→ Data section:
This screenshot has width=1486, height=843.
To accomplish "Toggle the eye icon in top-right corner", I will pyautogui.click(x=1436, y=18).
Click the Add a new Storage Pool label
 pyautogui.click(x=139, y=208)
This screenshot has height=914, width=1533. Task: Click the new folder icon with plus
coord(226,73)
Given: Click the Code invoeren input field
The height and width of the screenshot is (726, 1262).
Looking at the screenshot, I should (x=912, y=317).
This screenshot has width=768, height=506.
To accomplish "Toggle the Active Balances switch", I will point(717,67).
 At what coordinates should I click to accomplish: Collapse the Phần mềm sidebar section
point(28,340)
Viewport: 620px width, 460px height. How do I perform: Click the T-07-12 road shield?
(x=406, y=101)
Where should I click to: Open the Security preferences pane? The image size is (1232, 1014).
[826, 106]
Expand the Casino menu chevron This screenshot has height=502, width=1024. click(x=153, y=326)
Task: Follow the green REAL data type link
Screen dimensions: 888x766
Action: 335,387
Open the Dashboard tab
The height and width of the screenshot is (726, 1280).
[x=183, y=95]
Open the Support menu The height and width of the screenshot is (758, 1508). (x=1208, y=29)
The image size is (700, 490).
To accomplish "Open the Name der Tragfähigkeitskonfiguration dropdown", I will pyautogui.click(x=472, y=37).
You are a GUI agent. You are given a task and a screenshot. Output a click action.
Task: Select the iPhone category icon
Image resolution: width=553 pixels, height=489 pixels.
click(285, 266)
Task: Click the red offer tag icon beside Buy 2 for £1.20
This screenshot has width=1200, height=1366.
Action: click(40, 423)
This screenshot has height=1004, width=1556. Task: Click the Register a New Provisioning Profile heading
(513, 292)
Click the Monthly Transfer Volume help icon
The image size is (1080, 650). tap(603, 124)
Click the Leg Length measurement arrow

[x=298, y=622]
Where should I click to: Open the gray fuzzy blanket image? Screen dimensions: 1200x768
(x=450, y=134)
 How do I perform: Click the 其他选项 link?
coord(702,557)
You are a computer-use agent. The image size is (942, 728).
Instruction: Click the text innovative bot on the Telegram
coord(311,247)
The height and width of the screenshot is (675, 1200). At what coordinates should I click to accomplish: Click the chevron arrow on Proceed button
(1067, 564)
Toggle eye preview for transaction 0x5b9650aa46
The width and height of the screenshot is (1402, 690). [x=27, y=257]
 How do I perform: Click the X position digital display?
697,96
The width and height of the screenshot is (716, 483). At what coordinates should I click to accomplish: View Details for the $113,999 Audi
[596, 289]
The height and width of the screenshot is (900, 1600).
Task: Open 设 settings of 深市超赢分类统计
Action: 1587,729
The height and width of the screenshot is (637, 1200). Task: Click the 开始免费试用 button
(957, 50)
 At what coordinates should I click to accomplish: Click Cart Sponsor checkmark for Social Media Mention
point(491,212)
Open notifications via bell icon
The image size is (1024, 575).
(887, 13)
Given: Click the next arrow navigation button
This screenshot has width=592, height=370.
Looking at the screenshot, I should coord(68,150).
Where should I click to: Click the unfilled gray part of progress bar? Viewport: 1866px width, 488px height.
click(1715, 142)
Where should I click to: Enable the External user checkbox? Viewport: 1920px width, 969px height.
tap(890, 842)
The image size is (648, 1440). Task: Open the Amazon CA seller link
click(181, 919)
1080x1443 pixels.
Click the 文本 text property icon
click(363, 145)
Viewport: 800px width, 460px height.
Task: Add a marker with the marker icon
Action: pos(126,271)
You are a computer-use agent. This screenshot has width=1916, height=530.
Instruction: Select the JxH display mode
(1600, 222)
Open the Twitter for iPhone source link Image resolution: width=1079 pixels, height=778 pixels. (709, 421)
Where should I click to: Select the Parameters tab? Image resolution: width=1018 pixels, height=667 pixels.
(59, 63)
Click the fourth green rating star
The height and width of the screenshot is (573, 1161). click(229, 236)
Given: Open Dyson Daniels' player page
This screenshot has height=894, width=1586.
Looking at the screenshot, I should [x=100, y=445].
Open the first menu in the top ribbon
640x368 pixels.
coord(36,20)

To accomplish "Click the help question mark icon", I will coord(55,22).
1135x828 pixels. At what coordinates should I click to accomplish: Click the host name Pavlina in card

→ Description of the task: Your answer should be a single number: the count of lines in these records that hold the string "agent".

→ Answer box: 3